Methanol oxidation on hybrid catalysts: PtRu/C nanostructures promoted with cerium and titanium oxides

Abstract

Hybrid catalysts comprising of ceramic, metal, and carbon phase were synthesized by incorporating titanium and cerium oxides into PtRu/C commercial catalyst using an in-situ combustion followed by heat treatment at 600 °C. The structure dependent electrochemical behavior of as-synthesized and heat-treated materials towards methanol oxidation, carbon dioxide (CO) tolerance and chemical stability was studied by XRD, HRTEM, BET, EDS, cyclic voltammetry, chronoamperometry, and CO-stripping method. As a result of heat treatment, amorphous phase of metal oxides was transformed into a crystalline phase with particle size of about 3–7 nm. Improved methanol oxidation activity of the hybrid catalysts was compared to PtRu/C catalyst as a baseline and explained by the changes in Pt electronic behavior and excess adsorption of OH-ions.

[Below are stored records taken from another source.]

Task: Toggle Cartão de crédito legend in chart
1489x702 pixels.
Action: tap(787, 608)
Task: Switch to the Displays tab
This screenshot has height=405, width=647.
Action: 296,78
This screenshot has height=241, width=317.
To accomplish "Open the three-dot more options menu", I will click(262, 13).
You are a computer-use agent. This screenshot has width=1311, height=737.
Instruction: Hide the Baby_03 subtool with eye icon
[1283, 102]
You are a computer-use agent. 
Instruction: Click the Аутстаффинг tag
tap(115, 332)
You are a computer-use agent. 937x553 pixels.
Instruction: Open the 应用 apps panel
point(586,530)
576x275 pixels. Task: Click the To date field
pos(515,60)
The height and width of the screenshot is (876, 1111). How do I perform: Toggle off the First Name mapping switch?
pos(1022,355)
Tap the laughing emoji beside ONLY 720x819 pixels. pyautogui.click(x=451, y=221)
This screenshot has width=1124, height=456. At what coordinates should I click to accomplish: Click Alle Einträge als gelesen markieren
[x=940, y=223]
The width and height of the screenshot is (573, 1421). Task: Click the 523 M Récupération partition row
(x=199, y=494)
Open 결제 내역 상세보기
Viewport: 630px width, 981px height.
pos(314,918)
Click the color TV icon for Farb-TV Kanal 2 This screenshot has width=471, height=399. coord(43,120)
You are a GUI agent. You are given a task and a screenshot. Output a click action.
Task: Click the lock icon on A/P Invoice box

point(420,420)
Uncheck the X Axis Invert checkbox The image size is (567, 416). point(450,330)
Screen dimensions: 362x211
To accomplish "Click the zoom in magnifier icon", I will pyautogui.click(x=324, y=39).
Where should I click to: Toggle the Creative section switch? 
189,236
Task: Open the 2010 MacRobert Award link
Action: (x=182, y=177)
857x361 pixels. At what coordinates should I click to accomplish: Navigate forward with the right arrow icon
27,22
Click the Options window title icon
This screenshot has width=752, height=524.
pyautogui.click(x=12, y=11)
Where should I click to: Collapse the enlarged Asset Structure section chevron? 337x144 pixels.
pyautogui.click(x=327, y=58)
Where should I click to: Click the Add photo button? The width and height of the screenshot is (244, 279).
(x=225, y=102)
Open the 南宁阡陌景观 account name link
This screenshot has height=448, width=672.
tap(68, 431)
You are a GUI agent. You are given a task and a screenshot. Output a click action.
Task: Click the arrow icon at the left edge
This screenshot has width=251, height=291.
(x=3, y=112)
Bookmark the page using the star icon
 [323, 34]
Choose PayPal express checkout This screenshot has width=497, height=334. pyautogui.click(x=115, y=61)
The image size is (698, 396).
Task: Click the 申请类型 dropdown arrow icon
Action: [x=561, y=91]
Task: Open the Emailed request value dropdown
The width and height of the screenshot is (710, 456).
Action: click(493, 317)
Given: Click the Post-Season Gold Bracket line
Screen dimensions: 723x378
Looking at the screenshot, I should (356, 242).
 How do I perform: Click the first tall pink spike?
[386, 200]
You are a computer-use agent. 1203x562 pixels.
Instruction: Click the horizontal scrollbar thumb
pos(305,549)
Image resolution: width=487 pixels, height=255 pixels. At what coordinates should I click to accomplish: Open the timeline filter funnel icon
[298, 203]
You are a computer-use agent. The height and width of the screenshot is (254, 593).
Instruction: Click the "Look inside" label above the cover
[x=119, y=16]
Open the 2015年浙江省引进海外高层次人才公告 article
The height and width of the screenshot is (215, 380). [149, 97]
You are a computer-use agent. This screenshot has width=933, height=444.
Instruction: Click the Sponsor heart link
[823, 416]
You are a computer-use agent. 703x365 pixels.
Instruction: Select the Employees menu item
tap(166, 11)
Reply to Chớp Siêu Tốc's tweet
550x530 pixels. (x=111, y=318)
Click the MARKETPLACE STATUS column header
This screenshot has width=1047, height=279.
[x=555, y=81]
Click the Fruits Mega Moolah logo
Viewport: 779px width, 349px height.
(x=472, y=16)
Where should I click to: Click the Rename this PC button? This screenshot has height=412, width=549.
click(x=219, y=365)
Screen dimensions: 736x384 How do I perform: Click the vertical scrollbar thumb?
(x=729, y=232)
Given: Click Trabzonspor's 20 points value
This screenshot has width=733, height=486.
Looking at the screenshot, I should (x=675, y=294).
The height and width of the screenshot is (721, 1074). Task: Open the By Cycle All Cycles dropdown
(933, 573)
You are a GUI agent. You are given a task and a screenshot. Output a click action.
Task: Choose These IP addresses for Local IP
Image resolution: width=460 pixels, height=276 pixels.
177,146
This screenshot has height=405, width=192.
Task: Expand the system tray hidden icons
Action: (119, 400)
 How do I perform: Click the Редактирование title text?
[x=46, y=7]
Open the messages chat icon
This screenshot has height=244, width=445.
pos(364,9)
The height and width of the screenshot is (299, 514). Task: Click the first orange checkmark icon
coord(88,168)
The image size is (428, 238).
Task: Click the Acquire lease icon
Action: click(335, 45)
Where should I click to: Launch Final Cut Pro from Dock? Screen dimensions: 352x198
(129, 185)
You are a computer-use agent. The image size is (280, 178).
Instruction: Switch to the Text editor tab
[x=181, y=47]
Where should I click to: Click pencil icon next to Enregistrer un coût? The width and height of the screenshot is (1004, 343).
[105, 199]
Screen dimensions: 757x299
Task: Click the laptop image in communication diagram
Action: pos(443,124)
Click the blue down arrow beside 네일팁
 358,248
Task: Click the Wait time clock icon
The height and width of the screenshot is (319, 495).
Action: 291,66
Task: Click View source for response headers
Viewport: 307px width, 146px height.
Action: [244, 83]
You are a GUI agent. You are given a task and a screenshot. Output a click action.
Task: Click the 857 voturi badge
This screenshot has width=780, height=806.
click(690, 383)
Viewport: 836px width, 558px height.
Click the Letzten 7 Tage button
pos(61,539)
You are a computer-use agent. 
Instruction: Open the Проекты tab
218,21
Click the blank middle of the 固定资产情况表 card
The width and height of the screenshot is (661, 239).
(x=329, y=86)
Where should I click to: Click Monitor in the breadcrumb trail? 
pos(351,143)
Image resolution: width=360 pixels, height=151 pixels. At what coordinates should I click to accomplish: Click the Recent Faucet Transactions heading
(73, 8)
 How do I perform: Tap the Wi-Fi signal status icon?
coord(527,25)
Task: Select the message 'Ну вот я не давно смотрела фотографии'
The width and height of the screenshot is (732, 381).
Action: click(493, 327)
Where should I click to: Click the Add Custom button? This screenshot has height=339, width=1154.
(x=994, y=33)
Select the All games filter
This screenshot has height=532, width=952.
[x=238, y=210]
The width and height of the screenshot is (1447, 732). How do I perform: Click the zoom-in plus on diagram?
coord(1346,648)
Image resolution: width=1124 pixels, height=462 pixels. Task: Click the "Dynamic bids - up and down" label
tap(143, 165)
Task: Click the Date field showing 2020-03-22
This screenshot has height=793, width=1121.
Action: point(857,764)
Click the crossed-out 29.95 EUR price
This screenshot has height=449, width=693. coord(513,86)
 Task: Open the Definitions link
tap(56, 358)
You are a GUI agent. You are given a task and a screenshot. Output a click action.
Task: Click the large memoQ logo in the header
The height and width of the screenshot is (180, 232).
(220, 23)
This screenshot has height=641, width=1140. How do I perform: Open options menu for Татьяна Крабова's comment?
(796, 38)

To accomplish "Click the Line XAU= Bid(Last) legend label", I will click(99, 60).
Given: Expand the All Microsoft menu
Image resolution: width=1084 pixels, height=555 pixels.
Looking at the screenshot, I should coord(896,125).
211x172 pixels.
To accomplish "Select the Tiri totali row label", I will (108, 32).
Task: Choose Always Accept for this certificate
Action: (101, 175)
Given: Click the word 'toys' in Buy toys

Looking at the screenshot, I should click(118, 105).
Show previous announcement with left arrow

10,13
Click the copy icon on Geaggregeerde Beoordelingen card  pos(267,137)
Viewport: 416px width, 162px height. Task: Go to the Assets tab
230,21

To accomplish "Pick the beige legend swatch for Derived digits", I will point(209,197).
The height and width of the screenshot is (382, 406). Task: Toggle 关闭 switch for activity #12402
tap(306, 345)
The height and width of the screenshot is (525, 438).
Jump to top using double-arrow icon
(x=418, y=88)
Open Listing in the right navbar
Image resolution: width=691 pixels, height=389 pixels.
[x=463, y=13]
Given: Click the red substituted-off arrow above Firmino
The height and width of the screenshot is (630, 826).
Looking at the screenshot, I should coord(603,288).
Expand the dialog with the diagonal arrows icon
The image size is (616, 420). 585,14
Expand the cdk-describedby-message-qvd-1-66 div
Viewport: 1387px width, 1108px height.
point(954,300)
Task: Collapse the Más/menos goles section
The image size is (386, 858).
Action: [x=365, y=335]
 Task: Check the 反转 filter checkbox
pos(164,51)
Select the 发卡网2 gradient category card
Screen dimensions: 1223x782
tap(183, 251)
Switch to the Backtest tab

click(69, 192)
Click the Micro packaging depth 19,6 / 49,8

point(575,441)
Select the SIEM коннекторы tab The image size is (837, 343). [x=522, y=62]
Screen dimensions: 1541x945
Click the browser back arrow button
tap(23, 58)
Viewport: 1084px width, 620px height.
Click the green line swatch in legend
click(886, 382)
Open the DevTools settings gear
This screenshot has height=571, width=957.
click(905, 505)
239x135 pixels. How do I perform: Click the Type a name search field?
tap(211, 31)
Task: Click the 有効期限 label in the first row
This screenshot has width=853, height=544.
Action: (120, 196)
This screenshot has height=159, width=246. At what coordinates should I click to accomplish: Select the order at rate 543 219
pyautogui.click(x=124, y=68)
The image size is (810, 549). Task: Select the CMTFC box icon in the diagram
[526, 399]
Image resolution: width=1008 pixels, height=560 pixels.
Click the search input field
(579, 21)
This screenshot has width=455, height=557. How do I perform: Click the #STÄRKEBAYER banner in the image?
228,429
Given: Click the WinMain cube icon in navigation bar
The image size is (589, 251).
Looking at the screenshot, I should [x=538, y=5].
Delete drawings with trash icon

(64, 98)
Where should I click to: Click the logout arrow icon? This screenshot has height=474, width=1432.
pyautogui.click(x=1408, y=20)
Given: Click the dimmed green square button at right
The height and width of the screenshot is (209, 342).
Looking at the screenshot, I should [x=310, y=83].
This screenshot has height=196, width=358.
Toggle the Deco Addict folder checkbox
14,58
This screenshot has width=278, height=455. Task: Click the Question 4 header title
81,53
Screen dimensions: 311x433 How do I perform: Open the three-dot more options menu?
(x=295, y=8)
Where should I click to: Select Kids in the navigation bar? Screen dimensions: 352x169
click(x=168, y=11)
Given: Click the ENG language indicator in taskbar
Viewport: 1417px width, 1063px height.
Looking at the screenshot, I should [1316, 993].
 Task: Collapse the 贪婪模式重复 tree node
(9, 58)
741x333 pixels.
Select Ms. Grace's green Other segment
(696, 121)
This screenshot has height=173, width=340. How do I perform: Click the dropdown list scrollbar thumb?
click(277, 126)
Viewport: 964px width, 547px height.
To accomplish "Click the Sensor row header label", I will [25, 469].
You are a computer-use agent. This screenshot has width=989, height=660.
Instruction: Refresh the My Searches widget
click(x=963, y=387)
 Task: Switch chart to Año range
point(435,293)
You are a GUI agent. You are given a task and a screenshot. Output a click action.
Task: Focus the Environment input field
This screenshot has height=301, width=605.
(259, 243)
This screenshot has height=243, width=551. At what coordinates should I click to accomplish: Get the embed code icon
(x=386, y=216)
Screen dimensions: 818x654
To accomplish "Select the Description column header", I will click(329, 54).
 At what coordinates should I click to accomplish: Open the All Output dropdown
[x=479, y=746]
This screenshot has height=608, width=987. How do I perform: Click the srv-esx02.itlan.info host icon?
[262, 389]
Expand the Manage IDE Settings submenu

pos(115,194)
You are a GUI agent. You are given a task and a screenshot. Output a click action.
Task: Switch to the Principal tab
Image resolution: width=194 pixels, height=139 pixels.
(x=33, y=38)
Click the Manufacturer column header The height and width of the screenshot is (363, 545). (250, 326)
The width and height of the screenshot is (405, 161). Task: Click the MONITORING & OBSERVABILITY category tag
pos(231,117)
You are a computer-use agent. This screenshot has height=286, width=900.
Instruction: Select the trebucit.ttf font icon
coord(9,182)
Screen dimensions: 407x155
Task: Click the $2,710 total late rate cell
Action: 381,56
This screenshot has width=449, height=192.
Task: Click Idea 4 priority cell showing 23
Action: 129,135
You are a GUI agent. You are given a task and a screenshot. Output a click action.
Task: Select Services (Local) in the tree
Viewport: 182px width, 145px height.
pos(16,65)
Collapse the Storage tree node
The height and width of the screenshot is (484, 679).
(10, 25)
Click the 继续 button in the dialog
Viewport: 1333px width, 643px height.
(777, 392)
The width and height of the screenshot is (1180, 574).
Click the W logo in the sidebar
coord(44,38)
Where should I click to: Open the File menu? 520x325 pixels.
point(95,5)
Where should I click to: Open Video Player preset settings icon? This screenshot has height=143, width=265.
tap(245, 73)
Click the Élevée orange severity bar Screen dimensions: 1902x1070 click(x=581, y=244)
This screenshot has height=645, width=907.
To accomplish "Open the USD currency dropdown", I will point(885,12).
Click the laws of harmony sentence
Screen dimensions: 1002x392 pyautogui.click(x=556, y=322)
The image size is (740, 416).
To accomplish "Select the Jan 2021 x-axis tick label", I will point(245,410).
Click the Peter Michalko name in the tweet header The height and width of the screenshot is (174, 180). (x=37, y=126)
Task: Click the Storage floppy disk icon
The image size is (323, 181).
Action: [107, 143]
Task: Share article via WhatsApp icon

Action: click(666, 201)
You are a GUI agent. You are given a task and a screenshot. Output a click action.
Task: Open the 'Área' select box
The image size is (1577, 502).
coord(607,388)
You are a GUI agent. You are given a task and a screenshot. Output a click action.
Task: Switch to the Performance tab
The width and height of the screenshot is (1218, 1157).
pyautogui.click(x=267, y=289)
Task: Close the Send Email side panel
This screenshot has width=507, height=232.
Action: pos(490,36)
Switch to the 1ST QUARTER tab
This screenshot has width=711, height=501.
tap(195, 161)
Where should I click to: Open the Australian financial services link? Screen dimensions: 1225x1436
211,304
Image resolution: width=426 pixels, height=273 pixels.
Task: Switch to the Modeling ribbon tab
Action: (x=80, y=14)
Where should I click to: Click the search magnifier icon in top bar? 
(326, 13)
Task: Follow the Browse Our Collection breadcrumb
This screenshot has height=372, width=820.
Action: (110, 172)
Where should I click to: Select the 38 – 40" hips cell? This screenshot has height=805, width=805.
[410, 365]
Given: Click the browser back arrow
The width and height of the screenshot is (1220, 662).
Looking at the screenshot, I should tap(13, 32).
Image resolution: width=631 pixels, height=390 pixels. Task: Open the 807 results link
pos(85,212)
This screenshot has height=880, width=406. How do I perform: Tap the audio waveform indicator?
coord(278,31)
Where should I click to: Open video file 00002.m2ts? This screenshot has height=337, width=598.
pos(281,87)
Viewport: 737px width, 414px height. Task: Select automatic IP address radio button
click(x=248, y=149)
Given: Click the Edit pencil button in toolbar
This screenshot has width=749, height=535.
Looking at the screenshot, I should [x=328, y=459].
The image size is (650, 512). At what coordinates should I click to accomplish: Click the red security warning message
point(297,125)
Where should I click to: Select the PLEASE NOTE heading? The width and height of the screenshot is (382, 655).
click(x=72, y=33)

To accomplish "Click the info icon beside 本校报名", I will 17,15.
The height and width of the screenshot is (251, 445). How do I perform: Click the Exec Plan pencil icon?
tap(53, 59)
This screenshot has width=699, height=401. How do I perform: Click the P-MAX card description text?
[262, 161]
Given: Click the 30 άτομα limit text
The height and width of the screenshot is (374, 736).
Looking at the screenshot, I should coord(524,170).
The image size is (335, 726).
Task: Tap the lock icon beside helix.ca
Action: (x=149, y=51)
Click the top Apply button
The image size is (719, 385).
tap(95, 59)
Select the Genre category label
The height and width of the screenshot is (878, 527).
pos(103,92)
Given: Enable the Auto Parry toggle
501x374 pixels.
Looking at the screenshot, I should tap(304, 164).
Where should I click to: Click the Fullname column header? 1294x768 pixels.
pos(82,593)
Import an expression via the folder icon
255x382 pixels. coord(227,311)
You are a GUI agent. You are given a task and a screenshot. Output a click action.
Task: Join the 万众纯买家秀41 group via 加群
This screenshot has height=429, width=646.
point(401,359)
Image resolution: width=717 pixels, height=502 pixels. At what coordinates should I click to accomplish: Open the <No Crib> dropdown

When heat-treated at 600 °C, CeO2-PtRu/C demonstrated the highest mass activity of 580 mA/mg (∼3× that of PtRu/C) compared to TiO2-PtRu/C (394 mA/mg). Heat-treated hybrid catalysts exhibited higher methanol oxidation activity at higher peak potentials than the corresponding as-synthesized materials. However, as-synthesized hybrid catalysts display higher CO-tolerance, lower CO-oxidation onset potentials, and better chemical stability in comparison to corresponding heat-treated catalysts. To explain the difference, a mechanism for ceramic oxide structure dependent electrochemical behavior of the hybrid catalysts is proposed and discussed.